Can you tell us about yourself and what you do as a medical science liaison.

A medical science liaison is responsible for establishing and maintaining relationships with key opinion leaders (KOL), also known as thought leaders. A KOL is a trusted person and well-respected professional in certain areas in the medical field. These people are responsible not only for academic institutions or departments but also involved in health care decisions. They can be hospital executives, or they can be leading important research groups inside universities or even being the chief of the department inside a big hospital. These KOLs can be found within research institutes, they can be physicians and clinicians, also pharmacists and they are responsible for influencing or generating a lot of insights that are of great value to pharmaceutical industries that not only help their commercial strategy, but also help to identify treatment gaps in certain disease states.

Why would someone with a PharmD degree be a good candidate to be a medical science liaison?

Someone with a PharmD would be a great fit to become a medical science liaison because that professional would be able to bring together the clinical experience and the pharmacy experience. They would have a broad understanding on how a disease is seen, not only from a clinical perspective, but also in identifying gaps or patient adherence and knowing the structure of molecules or the development of new technologies. Potentially someone without a PharmD would not be able to have a clearer perception.

What does an average day in your life look like as a medical science liaison?

An average day in my life starts with checking my emails. I try to answer any important questions. As an MSL, we are constantly getting questions that cannot be found in the product information, so mostly off-label questions. I also do virtual or in-person meetings with KOLs. As an MSL, you cover a territory that includes metropolitan areas to states or even regions. In my case, my territory goes from Alaska to Nebraska, so at the end of the day, I like to finish my day trying to set up new meetings and prioritizing specific regions in my territory and then I have to make plans to hop on a plane an spend at least one or two days somewhere else.

What’s the most rewarding part of your job?

The most rewarding part of my job is seeing that in the long term, we are affecting patients’ lives in a direct way. I came from a research background in which all the experiments I used to do on the bench was a small contribution to the scientific world. But being able to speak to physicians about a new drug and seeing that being implemented, seeing the results on people’s lives, and improving health care, that is the most rewarding part of the position for me.

Diego presents medical information to primary care physicians at a medical center in Los Angeles.

Can you tell us about your career path and how you got to where you are today?

My major was in biological sciences, after that I got involved with other PhD and PharmD students in a research path, so I pursued academic life for about 10 years. I ended up being a fellow where I worked with other PhD students also some PharmDs and made the transition back to the pharmaceutical world back in 2019 getting a job as a medical science liaison. Now, I not only have the opportunity to work with MDs and PharmDs, but also nurse practitioners and other PhDs, all of us acting as a medical science liaisons.

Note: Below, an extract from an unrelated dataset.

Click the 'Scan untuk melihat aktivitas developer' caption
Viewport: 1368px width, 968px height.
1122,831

If a pharmacy student wants to learn more about becoming a medical science liaison, what should they do?

If you want to learn more about what an MSL is and how you can become an MSL, you can find a lot of information on LinkedIn. One of the characteristics for a good MSL is being able to connect with other people, so don’t feel afraid to connect with me on LinkedIn or finding other MSLs online because we are usually very receptive and very welcoming to new people who are trying to break into the area. There is also an MSL association—you can find information online. As long as you are engaging and you can communicate well and you love to talk about science with other people, you are already a good candidate to become a medical science liaison.

What career advice do you have to offer to students?

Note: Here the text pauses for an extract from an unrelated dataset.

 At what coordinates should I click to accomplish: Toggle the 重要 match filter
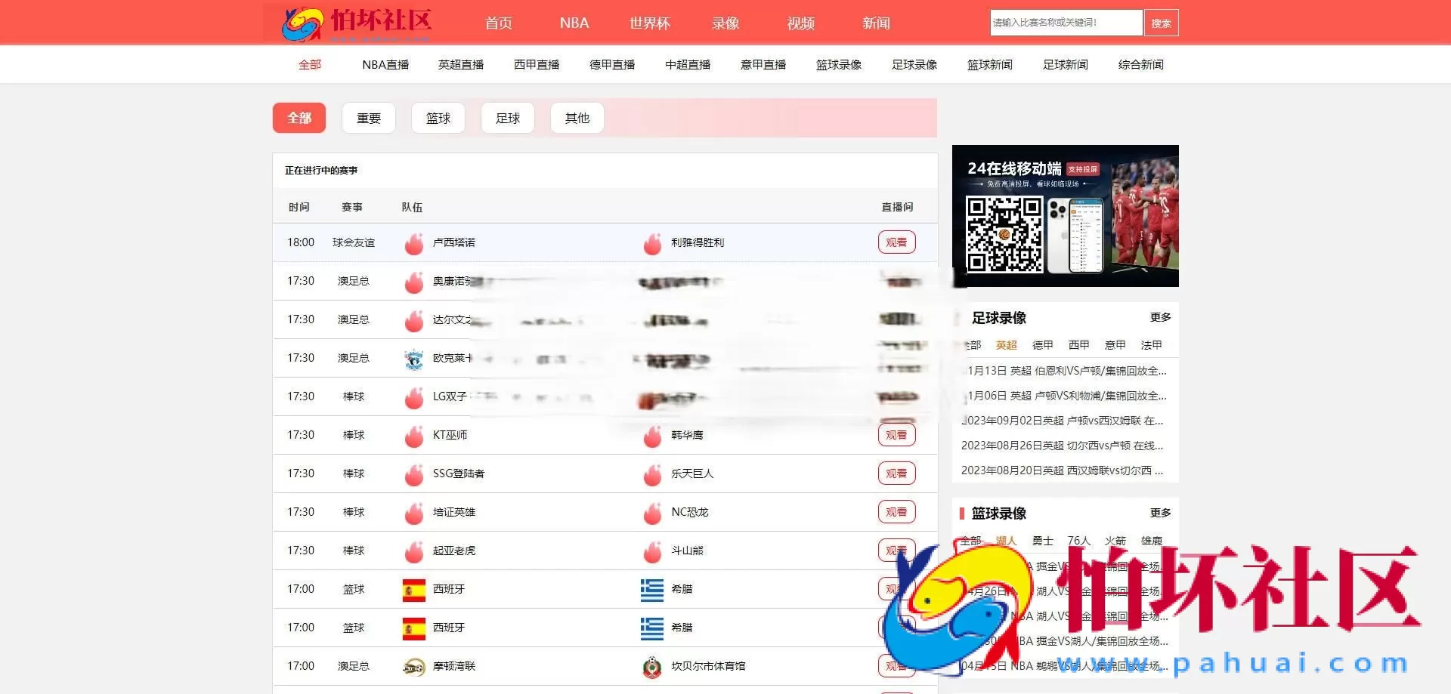pyautogui.click(x=368, y=118)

Don’t be afraid to try. Don’t be afraid to go beyond what people expect of you as a pharmacist. You have a wide variety of opportunities you can explore so don’t be restricted or constrained to one specific job. The world of a medical science liaison is very interesting, but it also gives you a lot of opportunities for internal growth inside the pharmaceutical world as far as becoming a director, becoming a scientific director, many in the pharmaceutical industry take PharmDs and put them in positions to be the head of a whole therapeutic team. So, you can start as an MSL, but nothing will stop you from conquering new levels in your career pathway.